## Activity
Exactly reproduce each entry, leaving out nothing.

## Collected data entries
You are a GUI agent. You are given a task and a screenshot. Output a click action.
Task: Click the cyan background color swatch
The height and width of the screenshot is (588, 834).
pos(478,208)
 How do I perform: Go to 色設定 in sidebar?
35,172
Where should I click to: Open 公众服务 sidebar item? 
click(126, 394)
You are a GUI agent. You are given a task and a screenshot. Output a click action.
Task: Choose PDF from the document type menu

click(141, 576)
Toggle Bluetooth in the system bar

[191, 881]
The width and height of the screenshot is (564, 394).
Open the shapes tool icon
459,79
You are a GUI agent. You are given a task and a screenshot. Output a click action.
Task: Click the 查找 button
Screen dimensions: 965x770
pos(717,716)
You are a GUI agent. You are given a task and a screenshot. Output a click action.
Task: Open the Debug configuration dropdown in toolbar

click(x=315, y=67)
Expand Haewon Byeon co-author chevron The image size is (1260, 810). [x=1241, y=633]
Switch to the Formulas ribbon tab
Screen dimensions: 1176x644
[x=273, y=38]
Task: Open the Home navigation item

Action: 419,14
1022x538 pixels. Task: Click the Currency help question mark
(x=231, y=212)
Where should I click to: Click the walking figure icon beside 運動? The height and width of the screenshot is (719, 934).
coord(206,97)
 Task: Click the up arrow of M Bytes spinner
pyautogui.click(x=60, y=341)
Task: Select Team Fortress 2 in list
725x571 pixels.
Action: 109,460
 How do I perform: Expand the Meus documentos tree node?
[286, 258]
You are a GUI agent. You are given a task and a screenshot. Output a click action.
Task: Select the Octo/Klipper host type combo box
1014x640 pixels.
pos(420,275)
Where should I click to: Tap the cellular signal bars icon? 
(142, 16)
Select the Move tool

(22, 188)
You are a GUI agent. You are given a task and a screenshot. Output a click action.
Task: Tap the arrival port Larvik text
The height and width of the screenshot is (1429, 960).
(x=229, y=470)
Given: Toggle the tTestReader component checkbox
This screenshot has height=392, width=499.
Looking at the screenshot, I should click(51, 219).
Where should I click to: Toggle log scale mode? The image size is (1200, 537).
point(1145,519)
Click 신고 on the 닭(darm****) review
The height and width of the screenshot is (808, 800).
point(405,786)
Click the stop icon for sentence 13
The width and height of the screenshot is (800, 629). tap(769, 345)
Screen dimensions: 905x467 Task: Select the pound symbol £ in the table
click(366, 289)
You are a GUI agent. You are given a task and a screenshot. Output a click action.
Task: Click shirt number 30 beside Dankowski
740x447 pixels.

## Response to this task
You are a GUI agent. You are given a task and a screenshot. Output a click action.
Task: Click the cyan background color swatch
The height and width of the screenshot is (588, 834).
pos(478,208)
 How do I perform: Go to 色設定 in sidebar?
35,172
Where should I click to: Open 公众服务 sidebar item? 
click(126, 394)
You are a GUI agent. You are given a task and a screenshot. Output a click action.
Task: Choose PDF from the document type menu

click(141, 576)
Toggle Bluetooth in the system bar

[191, 881]
The width and height of the screenshot is (564, 394).
Open the shapes tool icon
459,79
You are a GUI agent. You are given a task and a screenshot. Output a click action.
Task: Click the 查找 button
Screen dimensions: 965x770
pos(717,716)
You are a GUI agent. You are given a task and a screenshot. Output a click action.
Task: Open the Debug configuration dropdown in toolbar

click(x=315, y=67)
Expand Haewon Byeon co-author chevron The image size is (1260, 810). [x=1241, y=633]
Switch to the Formulas ribbon tab
Screen dimensions: 1176x644
[x=273, y=38]
Task: Open the Home navigation item

Action: 419,14
1022x538 pixels. Task: Click the Currency help question mark
(x=231, y=212)
Where should I click to: Click the walking figure icon beside 運動? The height and width of the screenshot is (719, 934).
coord(206,97)
 Task: Click the up arrow of M Bytes spinner
pyautogui.click(x=60, y=341)
Task: Select Team Fortress 2 in list
725x571 pixels.
Action: 109,460
 How do I perform: Expand the Meus documentos tree node?
[286, 258]
You are a GUI agent. You are given a task and a screenshot. Output a click action.
Task: Select the Octo/Klipper host type combo box
1014x640 pixels.
pos(420,275)
Where should I click to: Tap the cellular signal bars icon? 
(142, 16)
Select the Move tool

(22, 188)
You are a GUI agent. You are given a task and a screenshot. Output a click action.
Task: Tap the arrival port Larvik text
The height and width of the screenshot is (1429, 960).
(x=229, y=470)
Given: Toggle the tTestReader component checkbox
This screenshot has height=392, width=499.
Looking at the screenshot, I should click(51, 219).
Where should I click to: Toggle log scale mode? The image size is (1200, 537).
point(1145,519)
Click 신고 on the 닭(darm****) review
The height and width of the screenshot is (808, 800).
point(405,786)
Click the stop icon for sentence 13
The width and height of the screenshot is (800, 629). tap(769, 345)
Screen dimensions: 905x467 Task: Select the pound symbol £ in the table
click(366, 289)
You are a GUI agent. You are given a task and a screenshot. Output a click action.
Task: Click shirt number 30 beside Dankowski
740x447 pixels.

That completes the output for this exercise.